Islet Secretory Defect in Insulin Receptor Substrate 1 Null Mice Is Linked With Reduced Calcium Signaling and Expression of Sarco(endo)plasmic Reticulum Ca²⁺-ATPase (SERCA)-2b and -3

Abstract

Mice with deletion of insulin receptor substrate (IRS)-1 (IRS-1 knockout [KO] mice) show mild insulin resistance and defective glucose-stimulated insulin secretion and reduced insulin synthesis. To further define the role of IRS-1 in islet function, we examined the insulin secretory defect in the knockouts using freshly isolated islets and primary β-cells.
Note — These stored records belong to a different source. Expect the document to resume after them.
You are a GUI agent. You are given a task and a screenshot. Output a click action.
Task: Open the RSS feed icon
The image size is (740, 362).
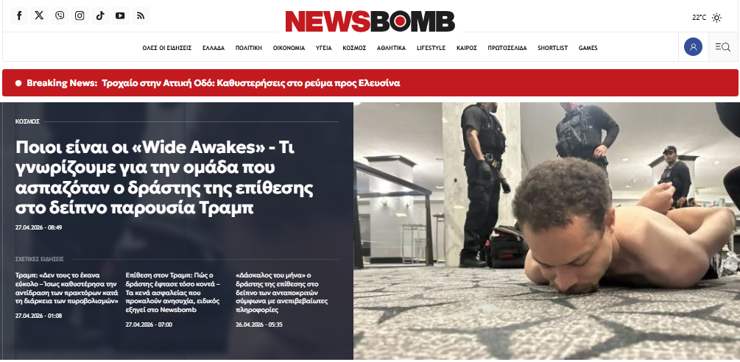click(141, 16)
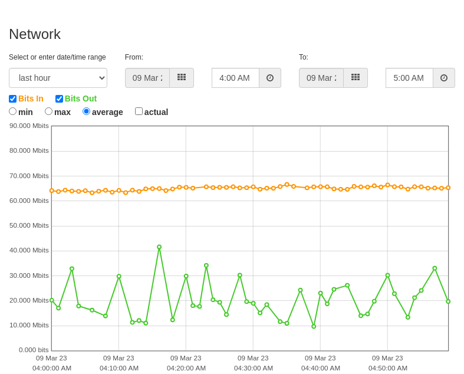Uncheck the Bits In checkbox
Screen dimensions: 464x374
point(13,99)
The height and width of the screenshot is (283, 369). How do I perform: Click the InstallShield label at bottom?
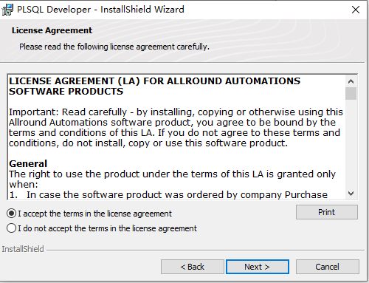tap(23, 249)
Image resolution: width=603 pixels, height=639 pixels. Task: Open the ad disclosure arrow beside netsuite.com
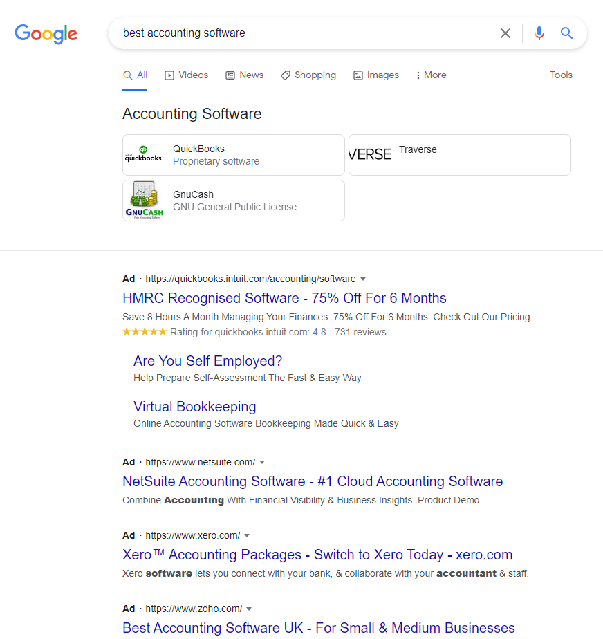[x=262, y=462]
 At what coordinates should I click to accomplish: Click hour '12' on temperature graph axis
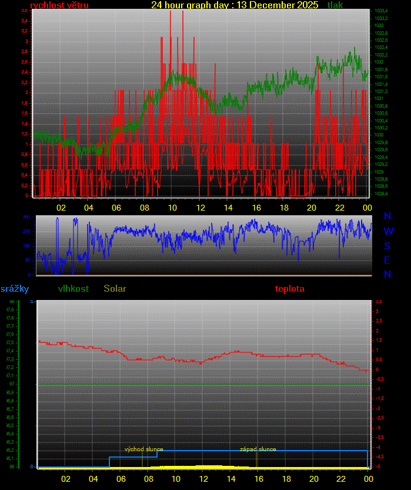click(x=203, y=478)
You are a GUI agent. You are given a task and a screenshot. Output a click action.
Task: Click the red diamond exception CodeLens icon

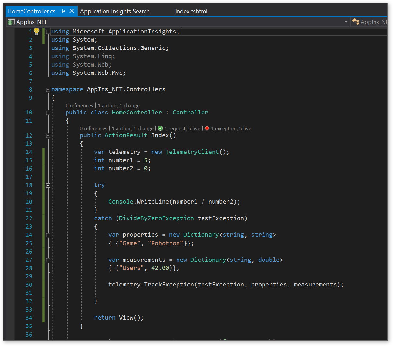[207, 128]
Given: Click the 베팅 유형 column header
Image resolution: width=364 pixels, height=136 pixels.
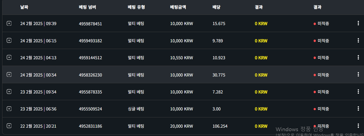Looking at the screenshot, I should tap(136, 7).
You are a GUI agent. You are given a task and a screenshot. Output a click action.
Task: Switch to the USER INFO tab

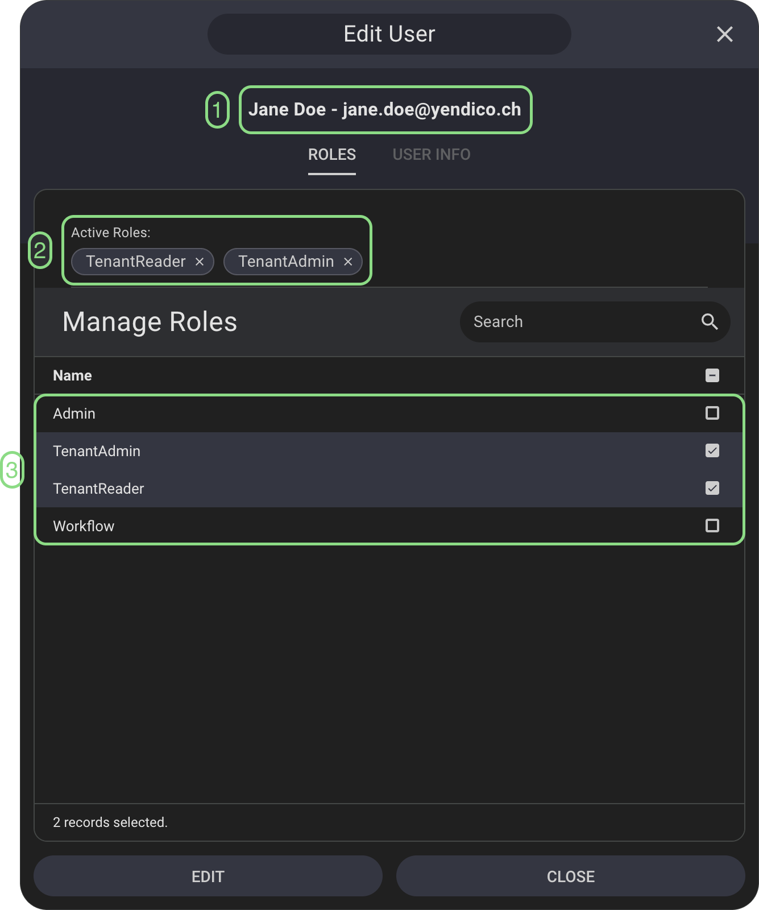tap(431, 155)
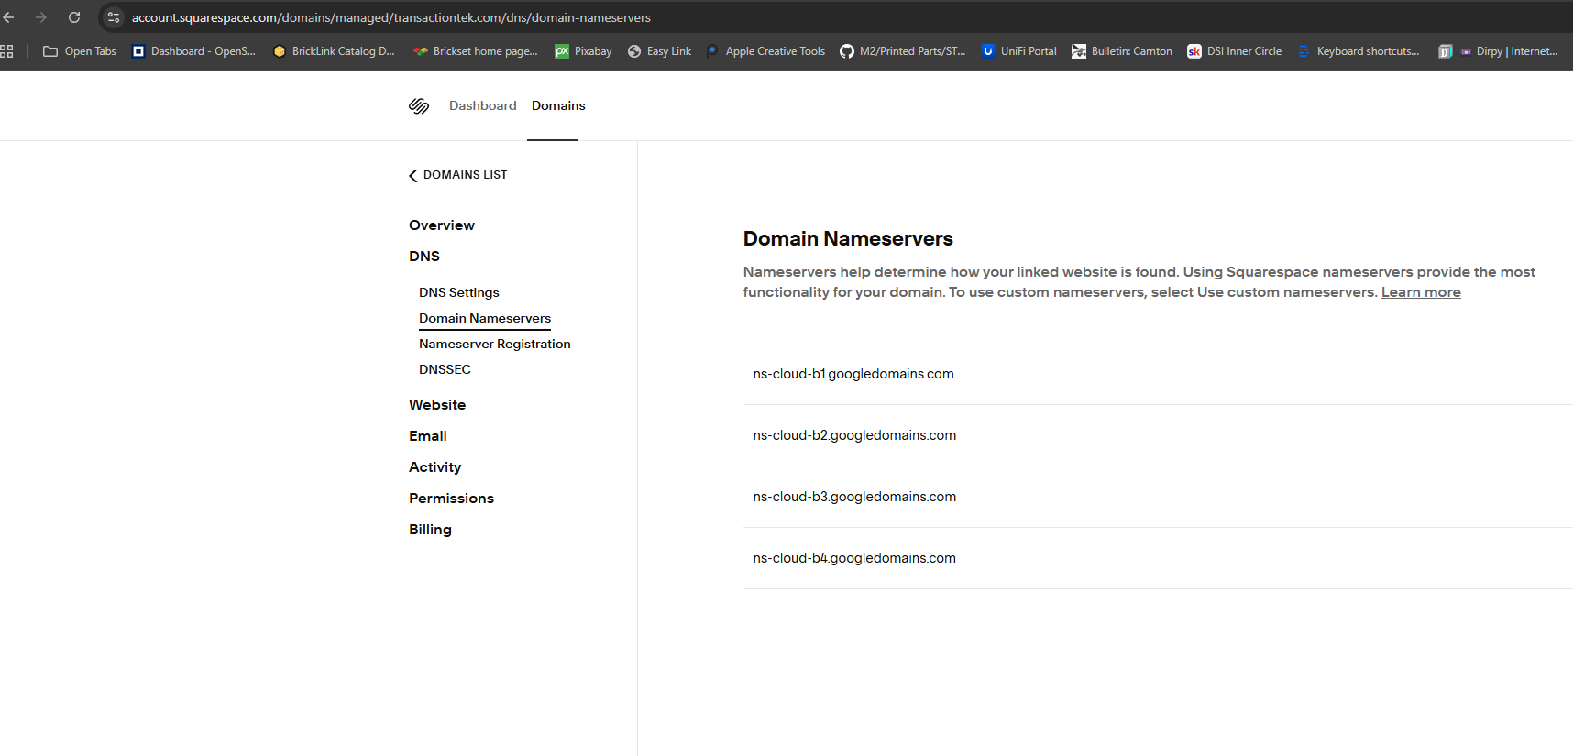Open the Pixabay bookmark
Screen dimensions: 1573x756
pyautogui.click(x=583, y=51)
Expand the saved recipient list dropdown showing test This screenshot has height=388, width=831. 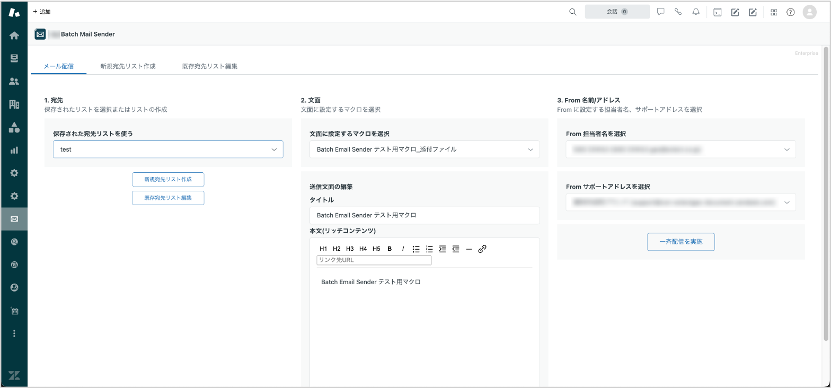click(x=168, y=149)
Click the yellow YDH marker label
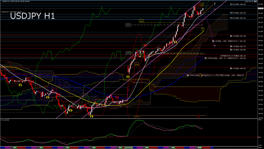The height and width of the screenshot is (149, 264). coord(141,21)
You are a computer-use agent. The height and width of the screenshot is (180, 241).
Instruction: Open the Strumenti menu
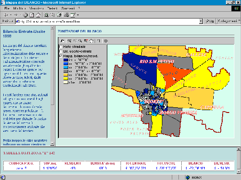[68, 8]
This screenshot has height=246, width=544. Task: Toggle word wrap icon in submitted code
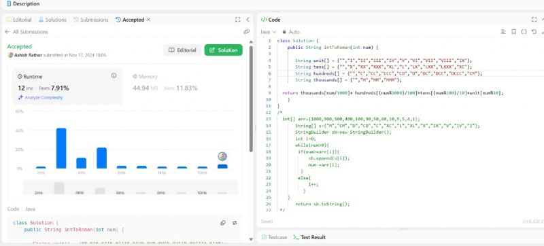[235, 223]
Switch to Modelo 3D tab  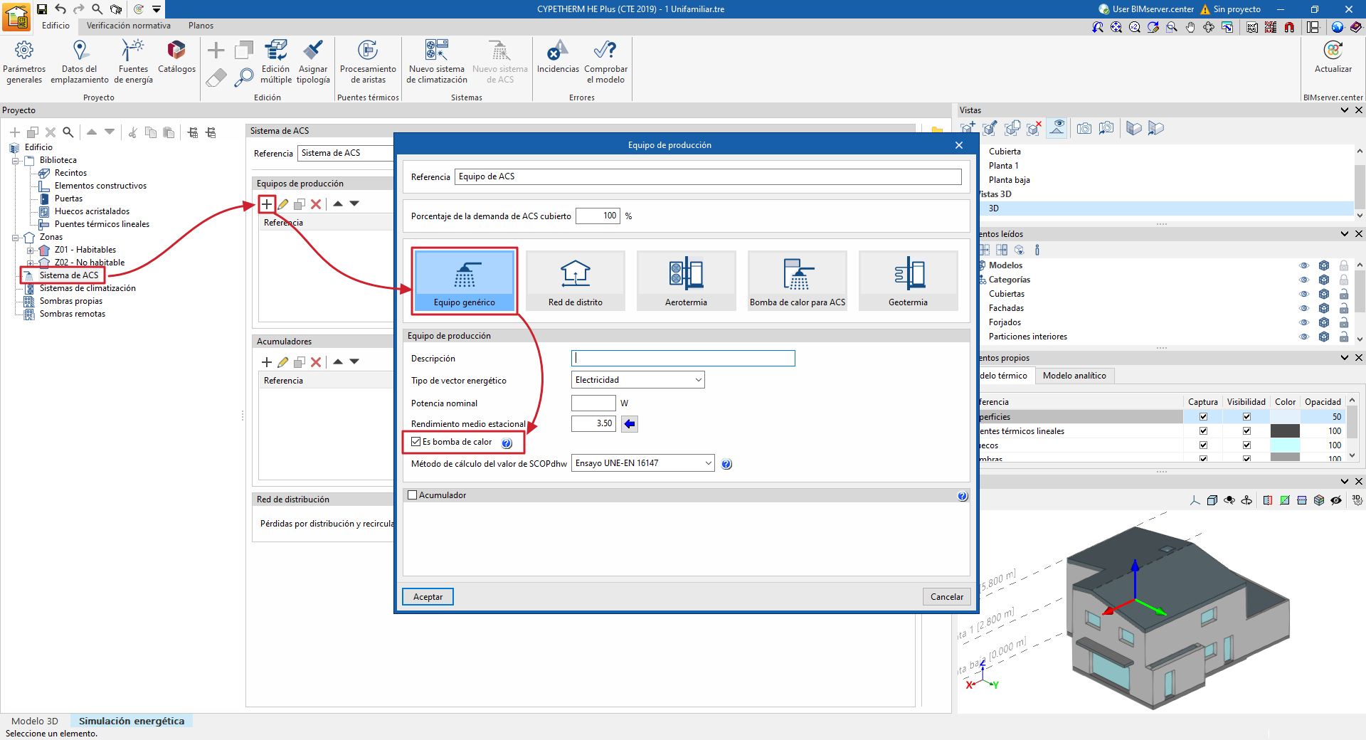tap(35, 721)
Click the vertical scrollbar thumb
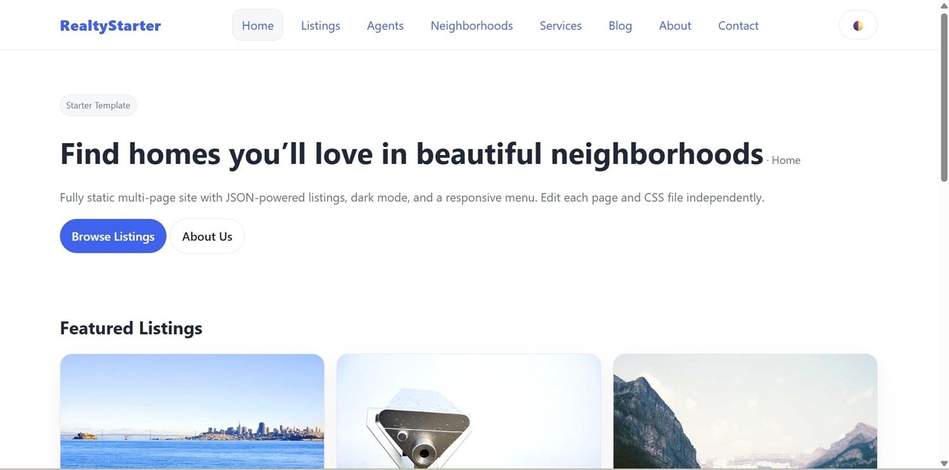 [944, 98]
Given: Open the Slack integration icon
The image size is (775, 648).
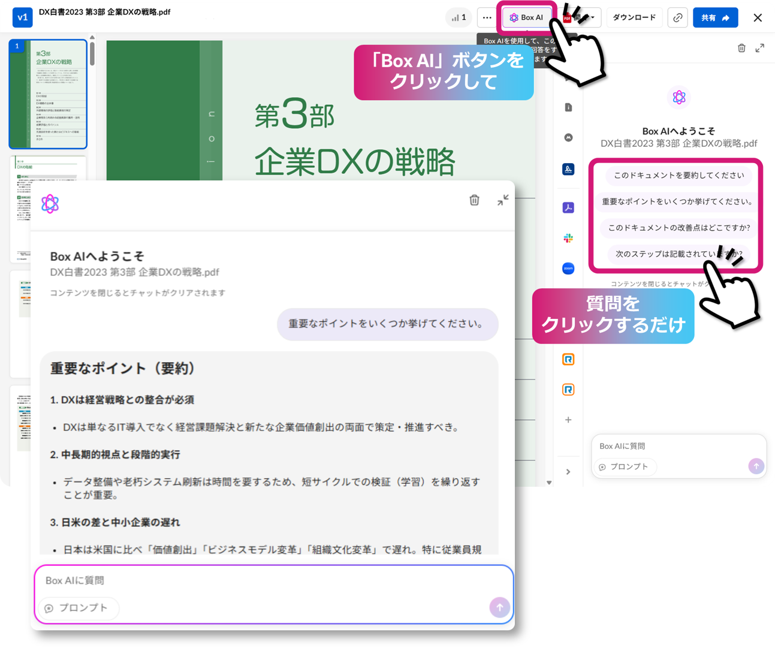Looking at the screenshot, I should 568,238.
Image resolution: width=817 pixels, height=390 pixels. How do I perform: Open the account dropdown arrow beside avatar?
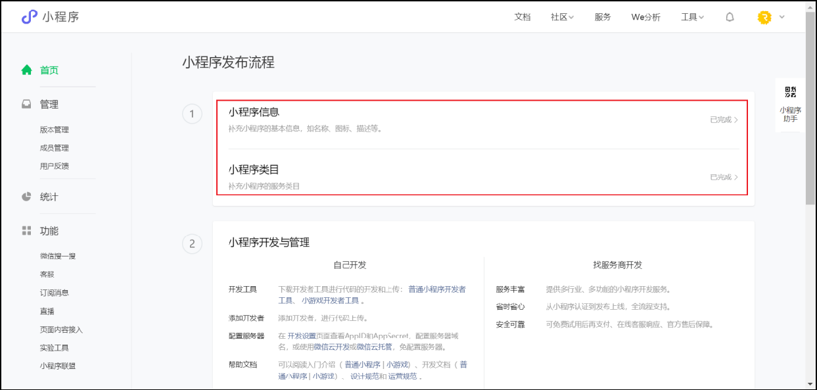782,17
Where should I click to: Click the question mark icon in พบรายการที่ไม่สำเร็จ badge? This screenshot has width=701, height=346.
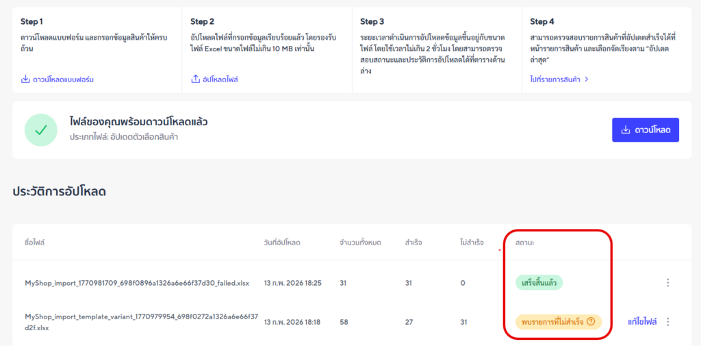click(x=591, y=321)
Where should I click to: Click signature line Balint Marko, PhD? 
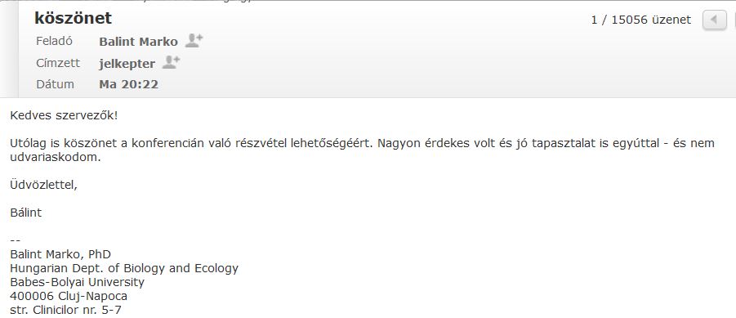pos(60,254)
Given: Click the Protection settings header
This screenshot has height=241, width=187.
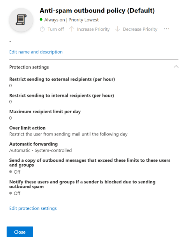Looking at the screenshot, I should (29, 67).
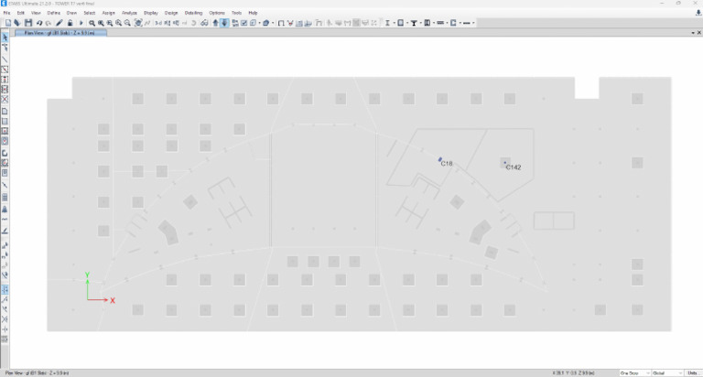Click the Lock/Unlock model padlock icon
Image resolution: width=703 pixels, height=377 pixels.
pos(70,23)
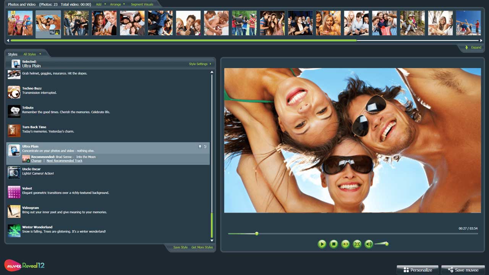This screenshot has width=489, height=275.
Task: Click the lightbulb icon on Ultra Plain
Action: click(x=199, y=147)
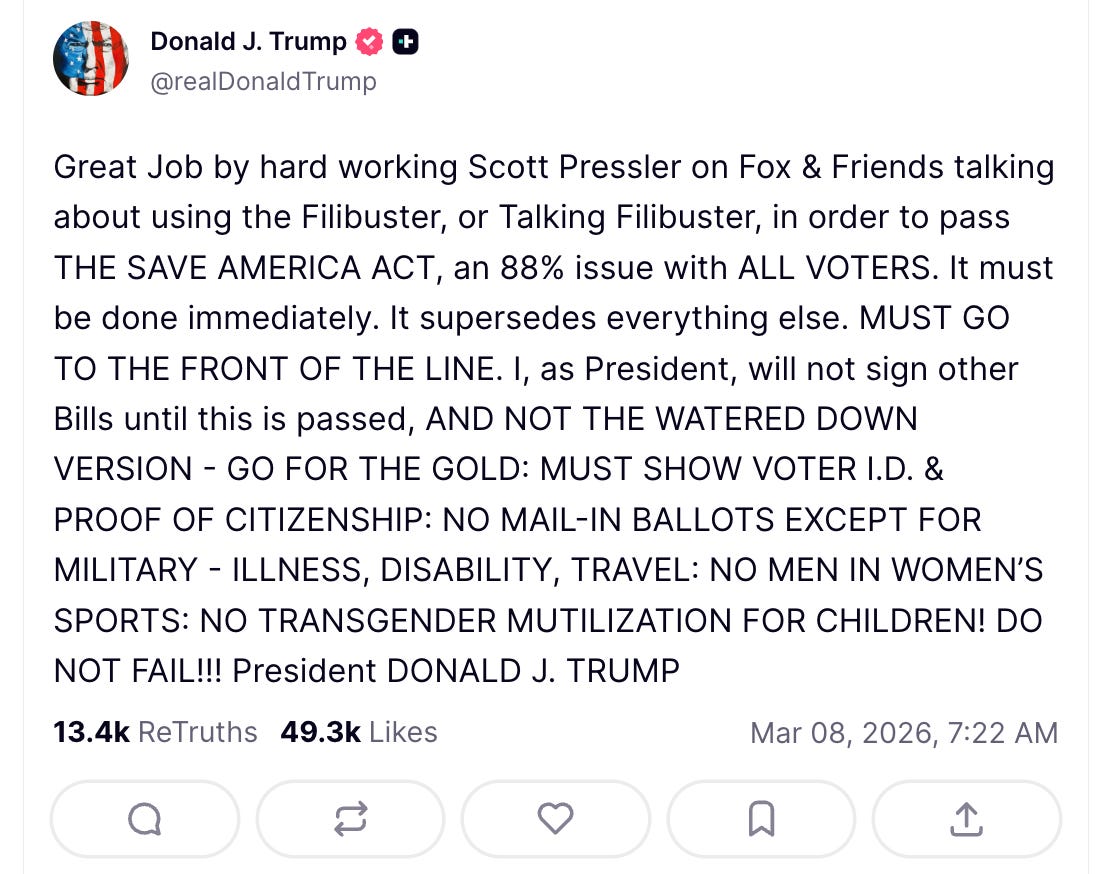Share the post via the upload arrow
This screenshot has height=874, width=1114.
point(966,819)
IRS-1 KO β-cells exhibited a significantly shorter increase in intracellular free Ca²⁺ concentration ([Ca²⁺]_i) than controls when briefly stimulated with glucose or glyceraldehyde and when l-arginine was used to potentiate the stimulatory effect of glucose. These changes were paralleled by a lower number of exocytotic events in the KO β-cells in response to the same secretagogues, indicating reduced insulin secretion. Furthermore, the normal oscillations in intracellular Ca²⁺ and O₂ consumption after glucose stimulation were dampened in freshly isolated KO islets. Semiquantitative RT-PCR showed a dramatically reduced islet expression of sarco(endo)plasmic reticulum Ca²⁺-ATPase (SERCA)-2b and -3 in the mutants. These data provide evidence that IRS-1 modulation of insulin secretion is associated with Ca²⁺ signaling and expression of SERCA-2b and -3 genes in pancreatic islets and provides a direct link between insulin resistance and defective insulin secretion.